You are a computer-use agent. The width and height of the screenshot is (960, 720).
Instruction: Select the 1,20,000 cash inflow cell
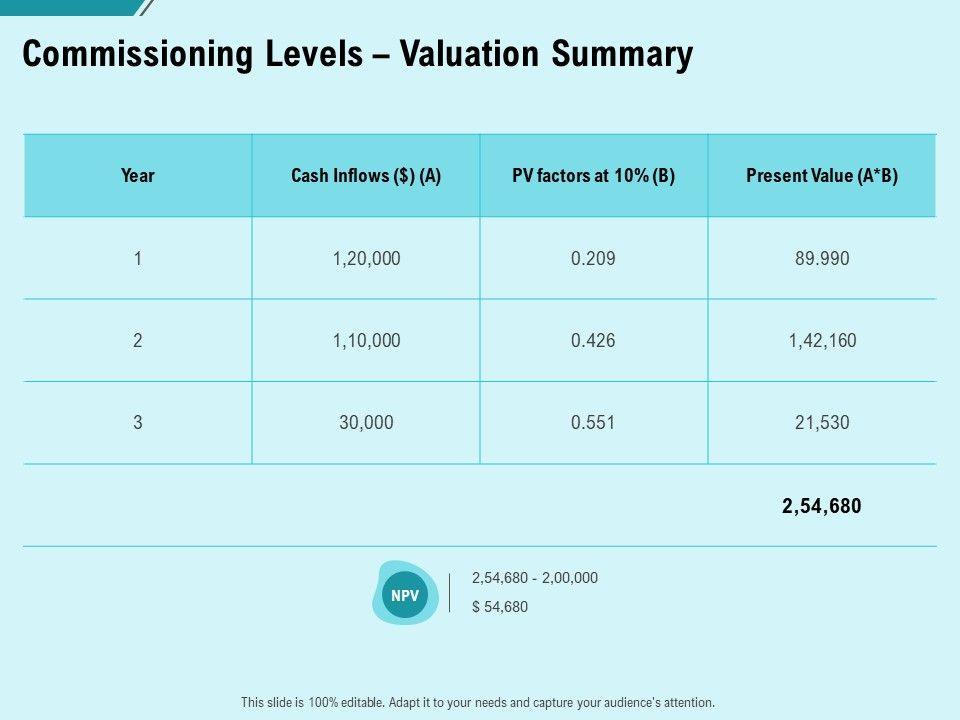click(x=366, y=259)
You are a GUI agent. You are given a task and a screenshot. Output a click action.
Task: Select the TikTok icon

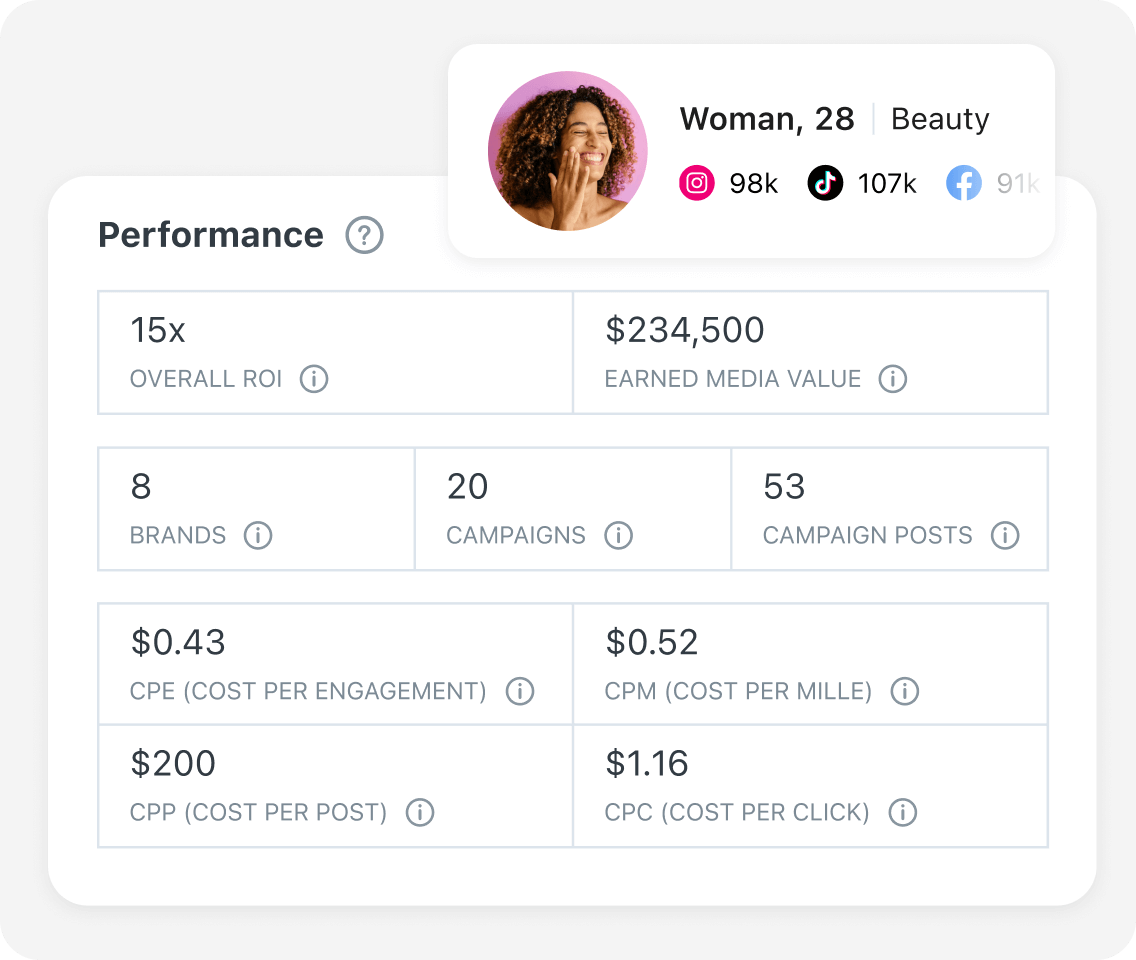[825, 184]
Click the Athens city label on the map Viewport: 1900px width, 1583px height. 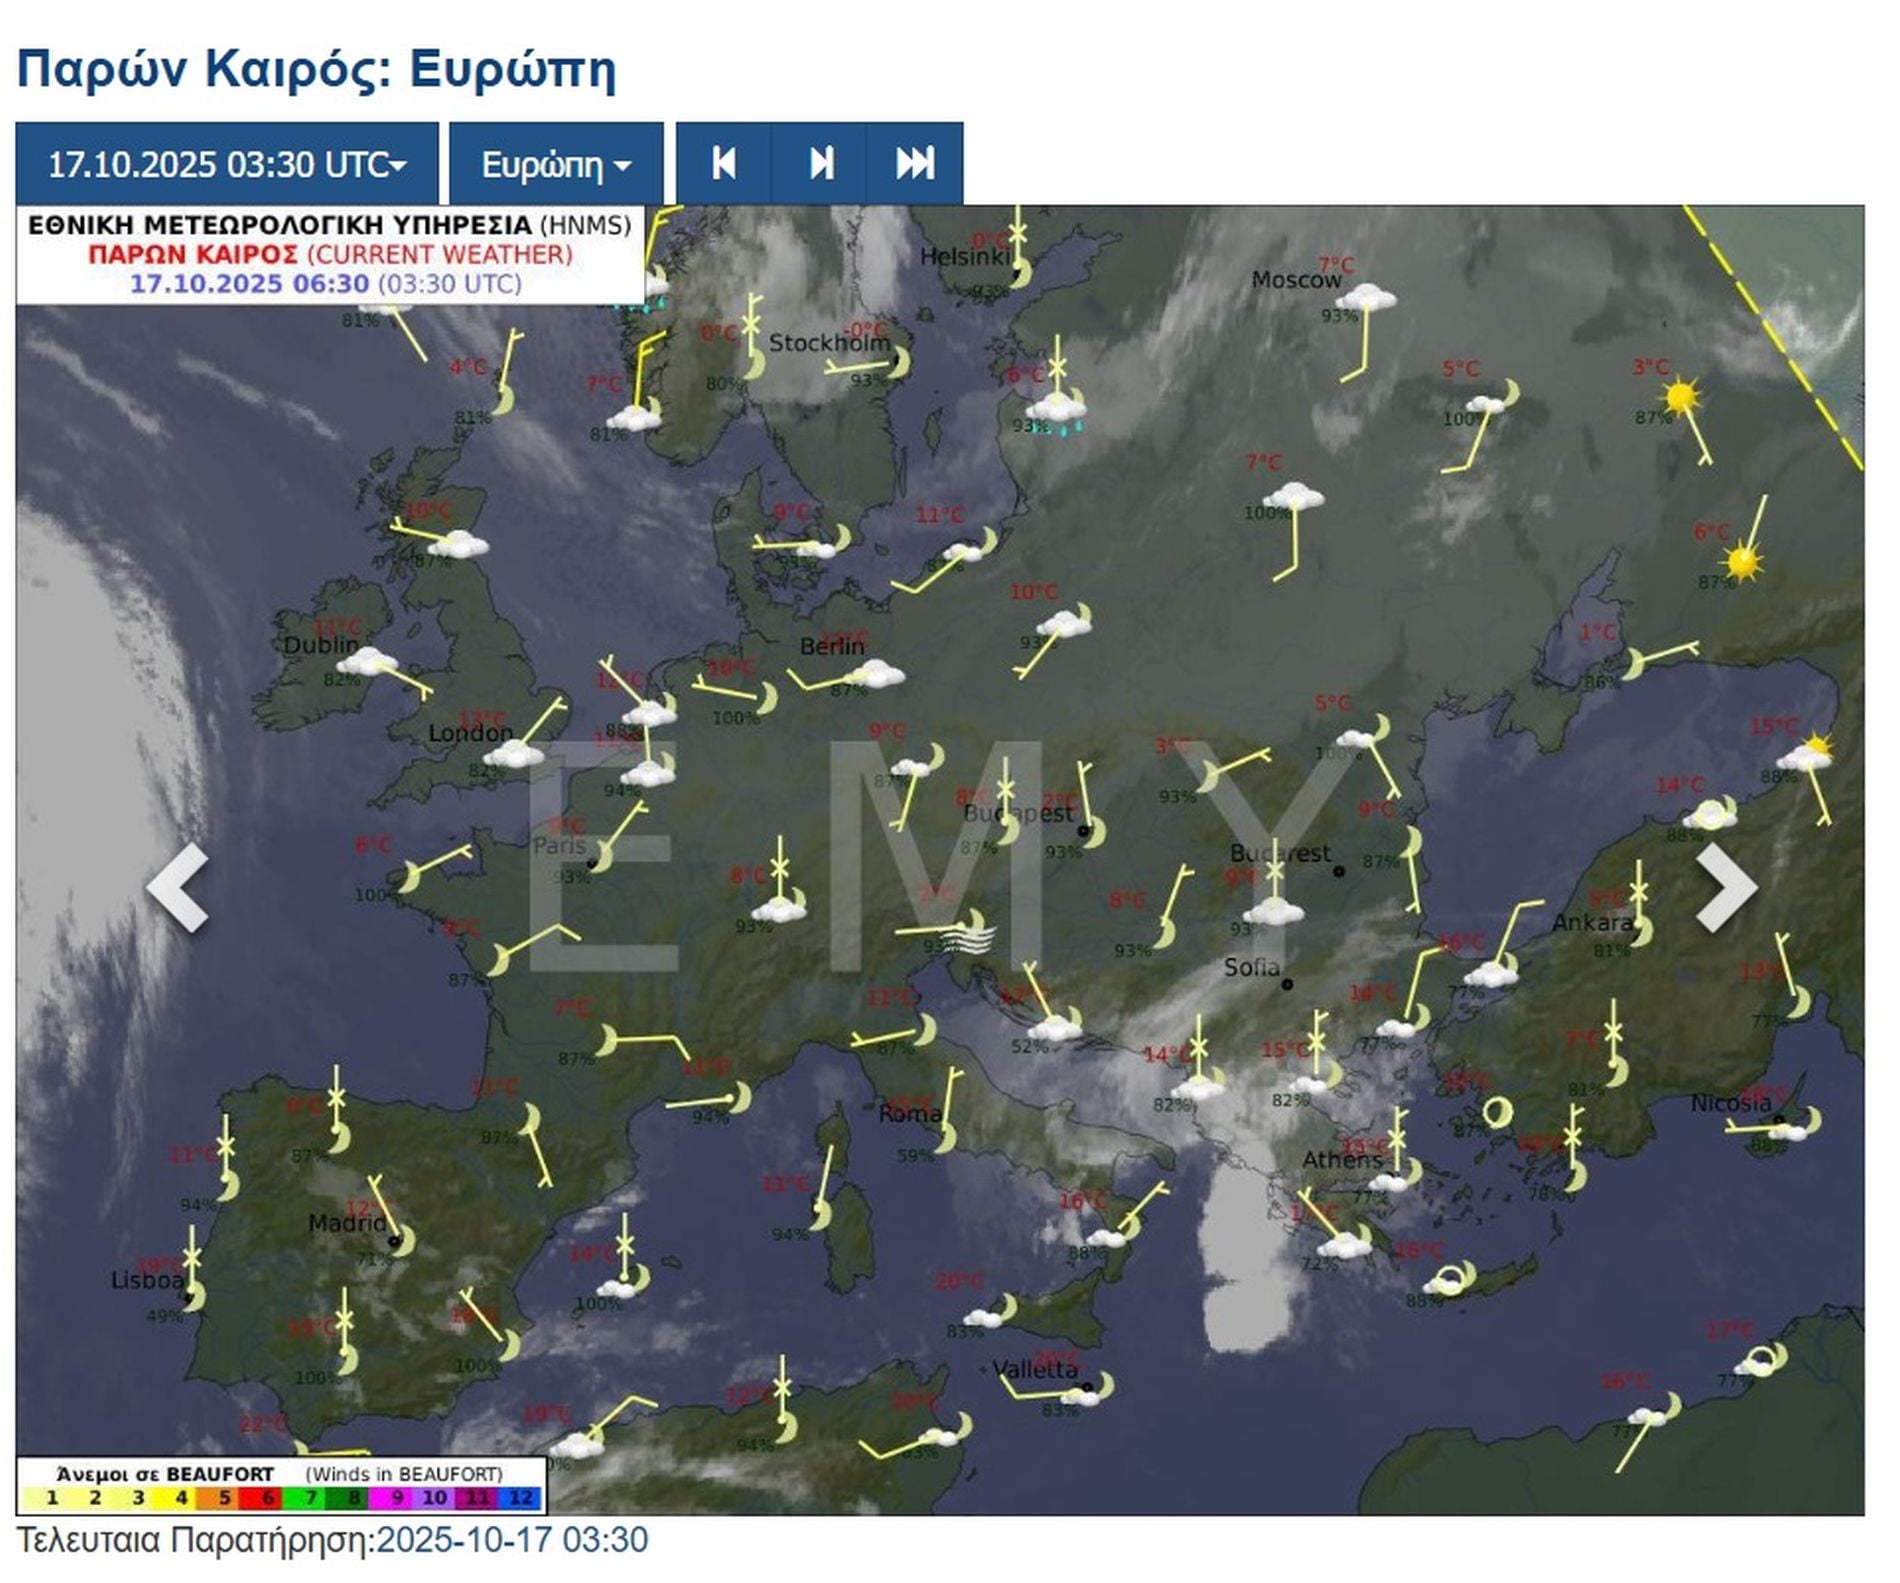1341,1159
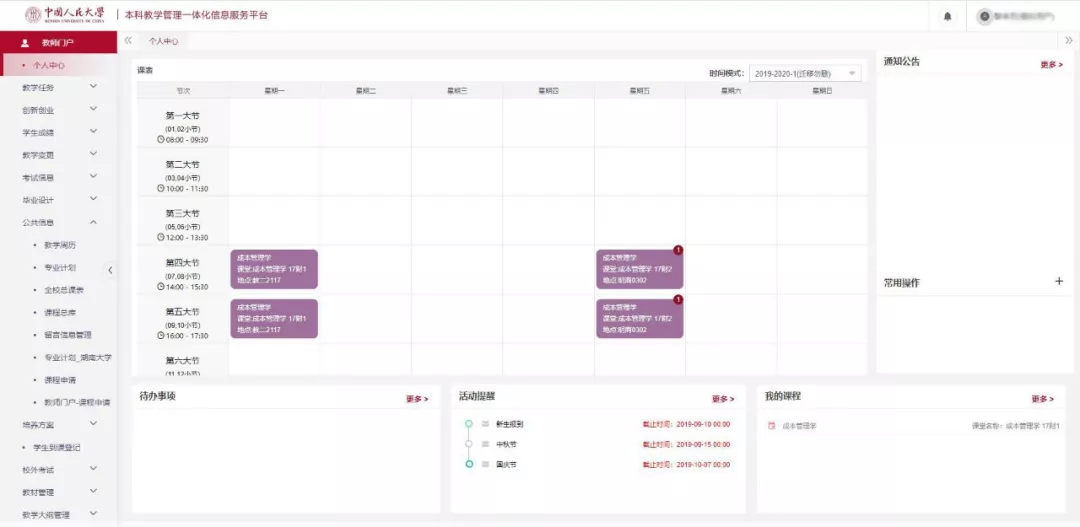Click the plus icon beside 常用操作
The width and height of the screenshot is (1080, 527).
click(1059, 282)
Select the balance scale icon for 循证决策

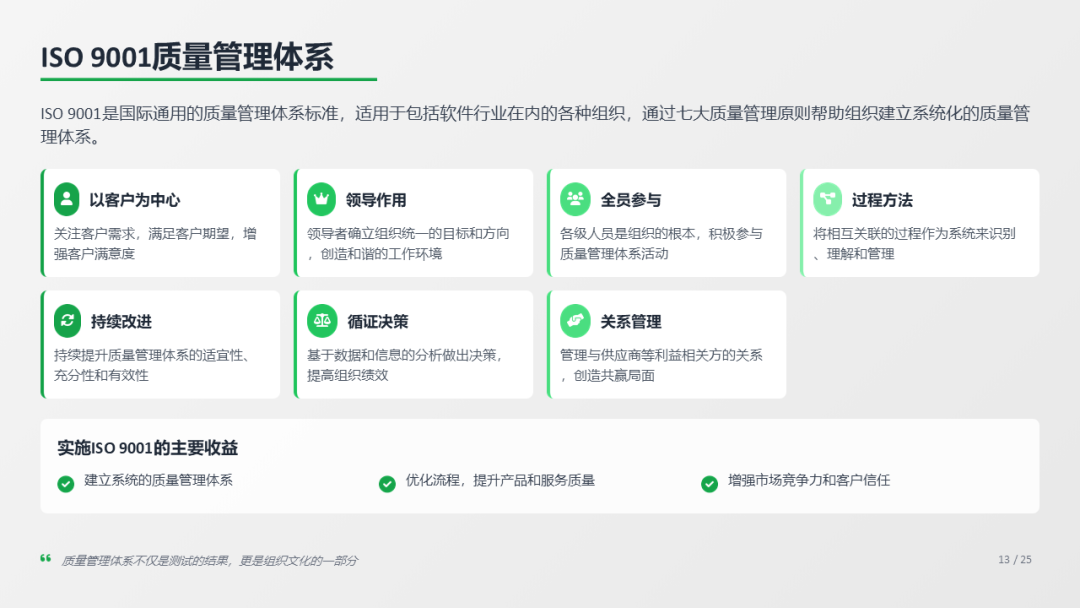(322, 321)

==================================================

## Task objective
Check each line of the entries for "agent" and copy those that have it.

## Answer to the exercise
You are a computer-use agent. The width and height of the screenshot is (960, 720).
You are a GUI agent. You are given a task and a screenshot. Output a click action.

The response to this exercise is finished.